Coding camps have multiplied fast in Hamilton, and the range in quality is wide. Here is a practical guide for parents trying to figure out what is worth booking.
Coding is a tool, not a product
The best coding camps use code to build something — a game, a robot, a physical object, a working circuit. The worst ones teach syntax in a vacuum and call it programming. When you are evaluating a camp, ask what the camper will have made by the end of the week. If the answer is vague, keep looking.
Age-appropriate matters
A 7-year-old and a 14-year-old should not be in the same coding program. Younger kids need visual, block-based tools like Scratch that let them see cause and effect immediately. Older kids who are ready for text-based languages need projects with enough complexity to actually be interesting. Ask the camp how they handle mixed age groups and what tools they use at each level.
Screens are not the enemy, passive screens are
A kid who is coding is actively building something on a screen, which is different from watching something. The question to ask is not "how much screen time" but "what is the kid doing on the screen and what does it produce." Good camps have a clear answer to this.

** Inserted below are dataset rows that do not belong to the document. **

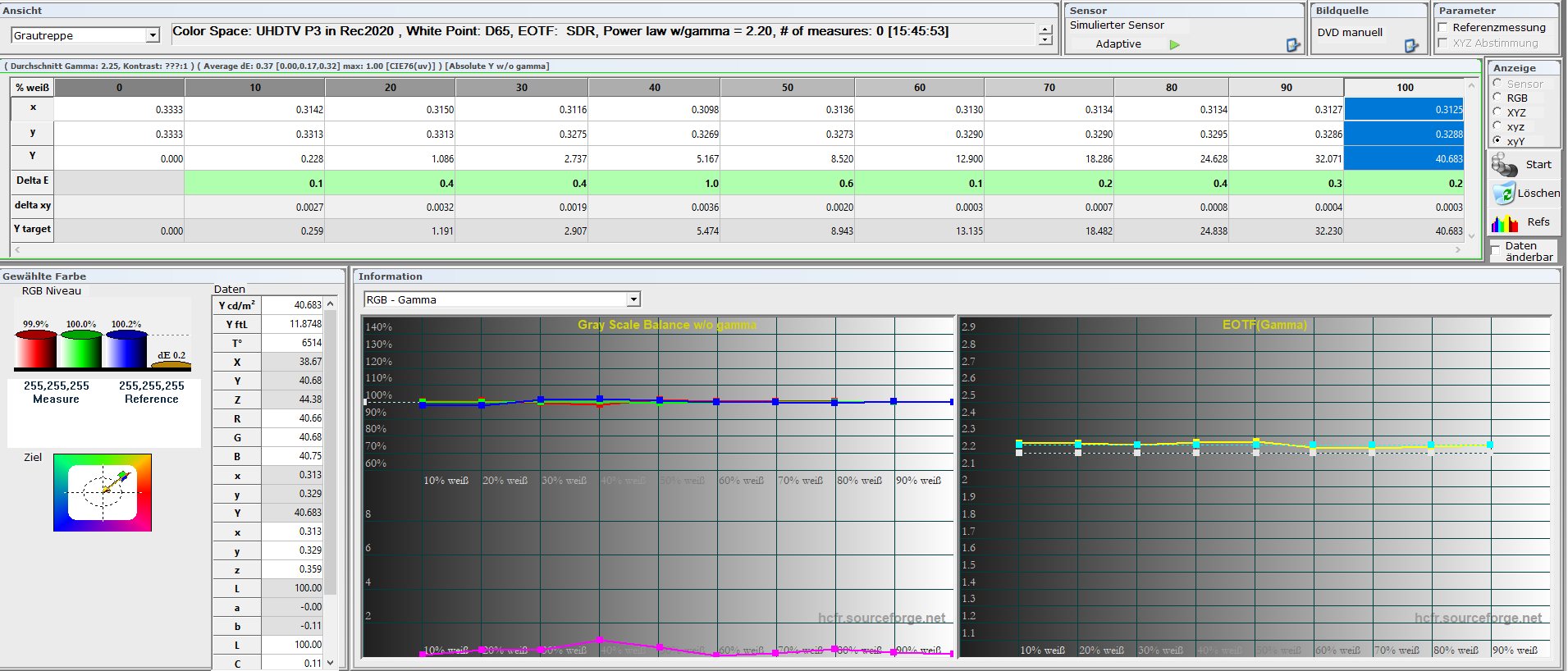Click the Y target row header
Image resolution: width=1568 pixels, height=671 pixels.
point(32,230)
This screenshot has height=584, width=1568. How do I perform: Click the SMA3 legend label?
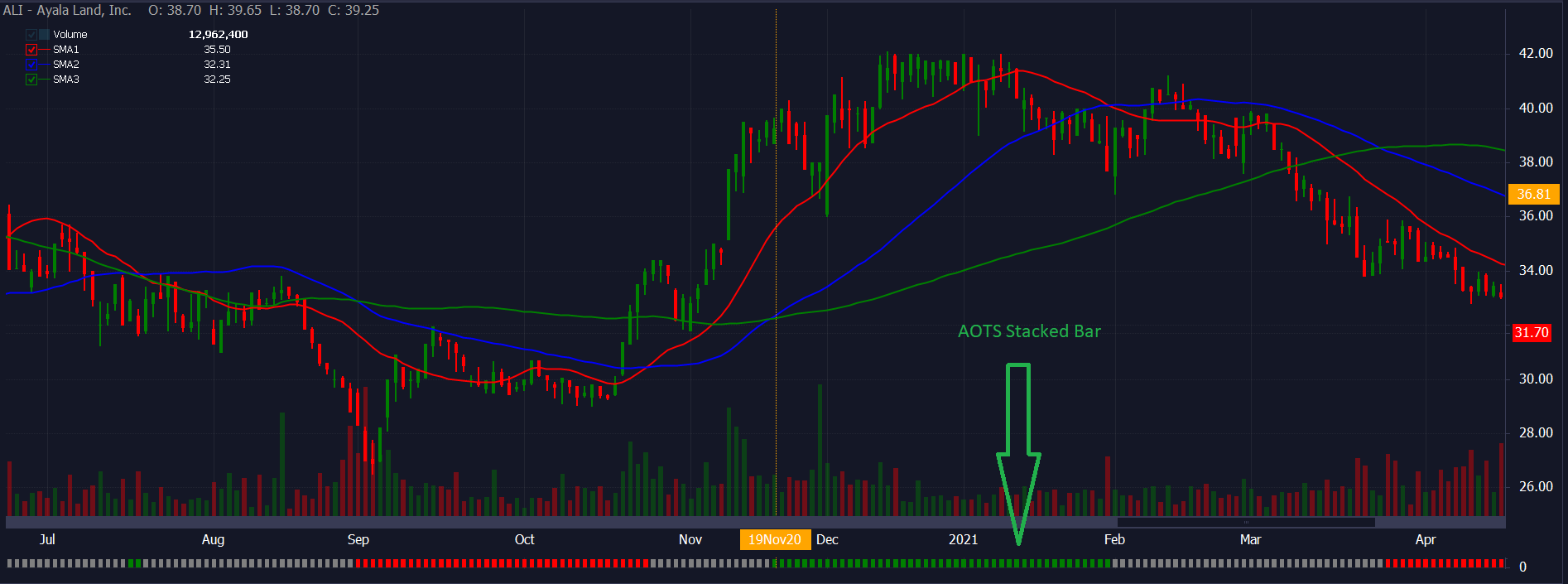[66, 80]
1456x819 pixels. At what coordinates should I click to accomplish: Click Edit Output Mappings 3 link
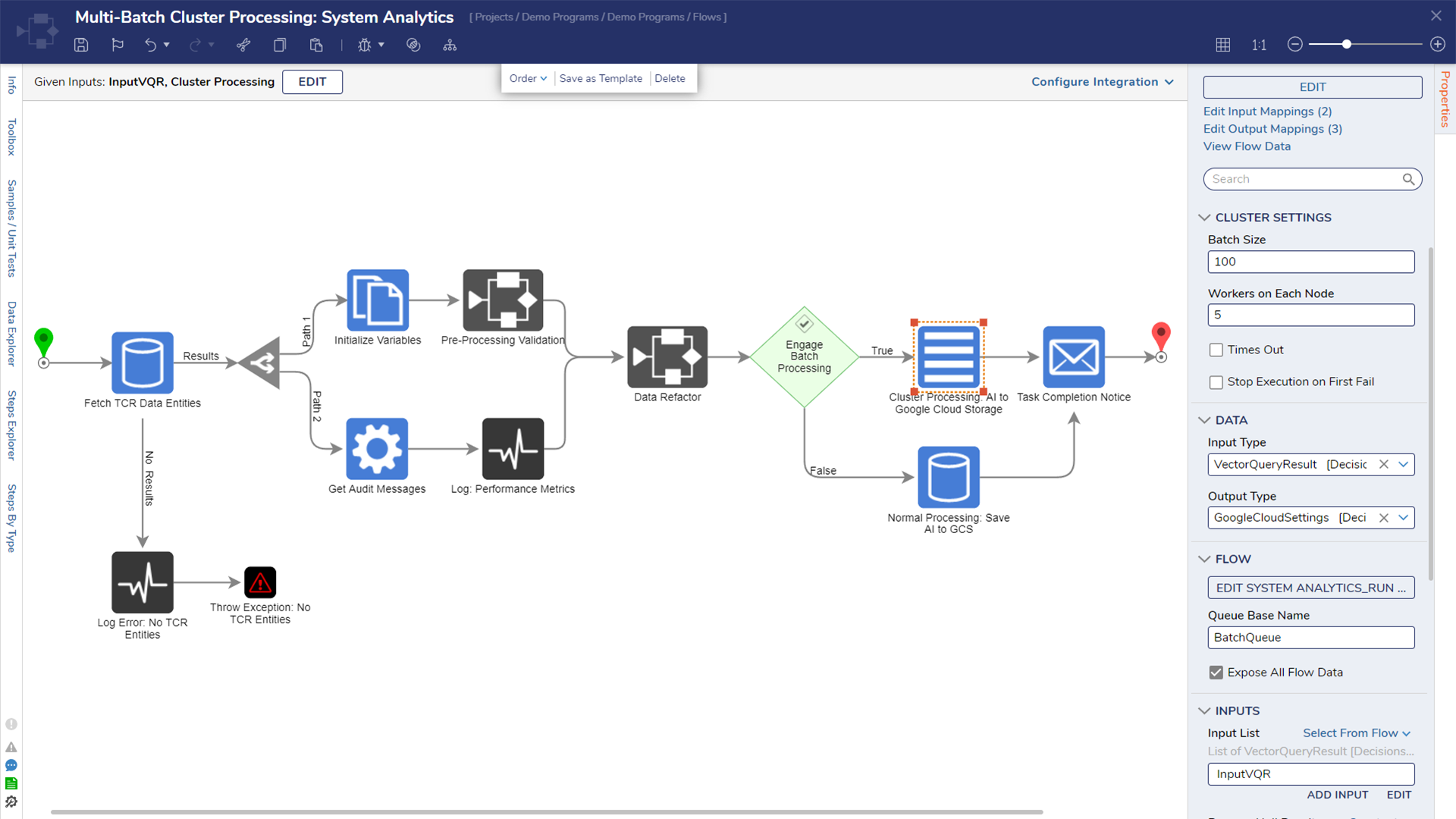click(x=1275, y=128)
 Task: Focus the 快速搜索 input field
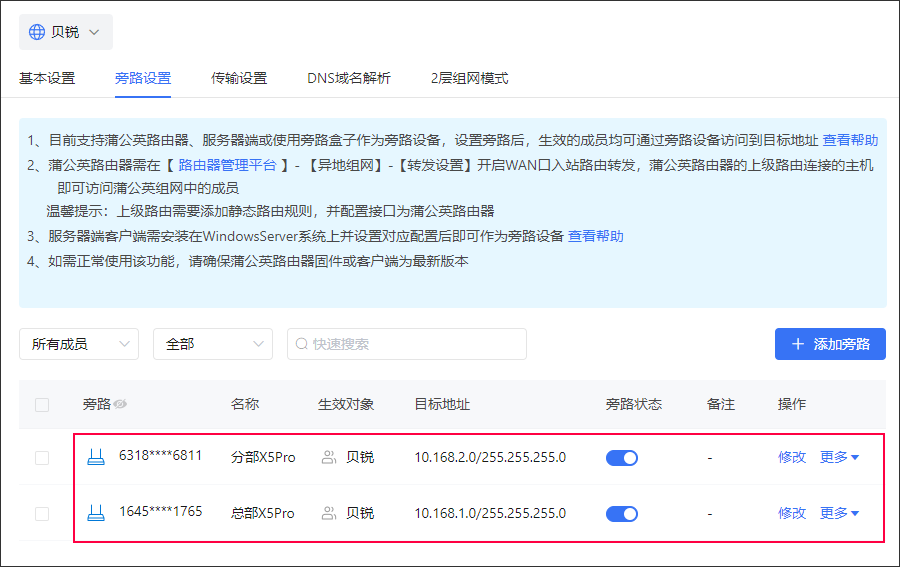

What Print and Play does differently
At Print and Play, coding is one part of a broader maker curriculum. Kids STEM Day Camp covers 3D printing, coding, and electronics in a single week, so campers see how code connects to physical output — designing a part, writing instructions for a machine, or controlling an electronic component. The hands and the code work together. Ages 7 to 12, weekly sessions July and August.
For teens, the Engineering Evening Sessions run Tuesday to Thursday evenings for ages 13 to 17 and involve real design-build-test cycles on weekly projects.
Questions to ask before you book
What will my kid make this week? What tools do you use for their age group? What is the instructor-to-student ratio? Does my kid take anything home? These four questions will tell you most of what you need to know.